Episode Report Card Demian: B- | 159 USERS: C+ YOU GRADE IT Revenge Of The Big Gay Done One (Part The Second)
By Demian | Season 5 | Episode 23 | Aired on 2003.05.11
Night s-l-o-w-l-y fades into day. Over on Prescott Street, Phoebe and Raige whip up some fixings for brunch up in the Manor kitchen, babbling all the while about things I really don't care about. Like Chronic. And Raige's non-existent career goals. And the Dolt. As they tote their plates over to the dining room table, the doorbell rings. Darryl and The Dazzling Mrs. -- who, by the way, has yet to receive a first name -- enter with a floral arrangement and near-funereal attitudes. The four discuss Piper's current situation in hushed tones, like Piper just found out she has the cancer. Piper bursts through the gloom by bubbling down the stairs with hearty hugs and hellos for her houseguests. After the initial greetings, the conversation grinds to an uncomfortable halt. "Come on, guys!" Piper perks. "This is a celebration! [The Dolt] got promoted. We should all be happy for him. I am." Quizzical looks greet this last statement, but Piper insists that she's not lying to cover her real opinions on the matter; nor should anyone else see what just happened as some kind of loss. She invites everyone to sit while she races back upstairs for the baby monitor. Phoebe and Raige send Darryl and The Dazzling Mrs. into the dining room, then scuttle to the foot of the stairs for an urgently whispered processing summit. "That wasn't Piper," Phoebe hisses. "Maybe she moved on," Raige shrugs. "Piper doesn't move on. She fights," Phoebe insists. "I'm telling you, that wasn't Piper!" Is that a DUN!? It might be a DUN! Then again, it could just be Phoebe's stupidity marching to the fore one more time before the season's over. I suppose we'll have to wait until September to find out what's really going on.

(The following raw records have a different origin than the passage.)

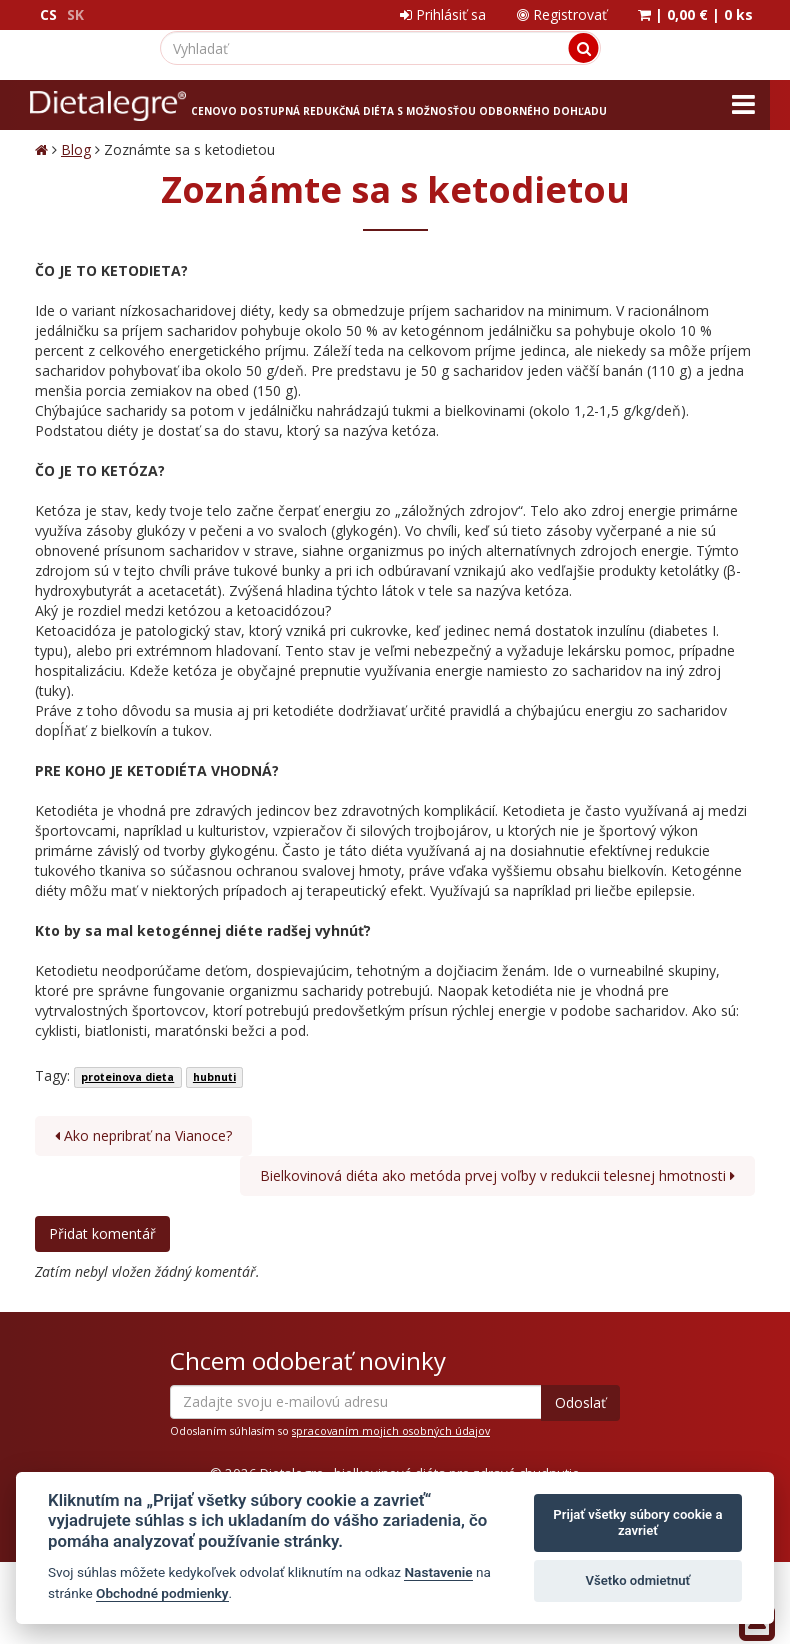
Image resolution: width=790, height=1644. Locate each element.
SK (75, 14)
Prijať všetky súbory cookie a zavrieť (637, 1522)
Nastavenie (438, 1572)
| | (695, 14)
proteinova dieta (127, 1077)
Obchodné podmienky (162, 1593)
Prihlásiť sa (443, 14)
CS (48, 14)
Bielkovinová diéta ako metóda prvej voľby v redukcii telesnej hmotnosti (497, 1175)
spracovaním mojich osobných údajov (391, 1431)
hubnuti (214, 1077)
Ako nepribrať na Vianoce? (143, 1135)
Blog (76, 149)
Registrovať (562, 14)
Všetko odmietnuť (638, 1580)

Outside, Big Gay Chris relaxes on the front steps. The Dolt -- get this -- orbs onto the front walk in his hideous gold-toned velour robe. Way to go, Dolt. Wouldn't want to expose that magic to the neighbors and all those random passers-by, now would we? Asshole. How is this tool anything but a brainless douche? The Dolt's arrived to discuss the ever-useless Elders' plans for Big Gay Chris. It's clear he can't return to the future, as his original timeline's been obliterated by events over the last two endless hours. So, the ever-useless Elders have decided that, in light of the Dolt's promotion, Big Gay Chris is to assume the Dolt's former responsibilities as the Glamorous Ladies' Whitelighter. Hooray! Oh, but it gets even better. When the idiot Dolt orbs back up into the sky for the return trip to Heaven, Chris flicks out a jazz hand and blows the worthless Dolt right the fuck up! That would rate a DUN! if I actually gave a rat's ass about the stupid Dolt. But I don't, so for now I'll just be planning the civil union ceremony Big Gay Chris and I will have in Vermont at his earliest convenience. You know, ever since gay marriage first became a possibility in Hawaii ten years ago, I've wondered about the etiquette for a same-sex ceremony. I mean, would it be "Mr. and Mrs. Demian's Parents request the honor of your presence at the civil commitment ceremony uniting their son and his most recent partner-in-life, Chris Perry, the delightful parricide and son of Widow Dolt of San Francisco"? Or would Piper be the one to handle that job? Who pays? My parents, or the Glamorous Ladies? Should the families go Dutch? Would it be rude to ask Piper to handle the catering, seeing as how I hated my dead would-be father-in-law so much?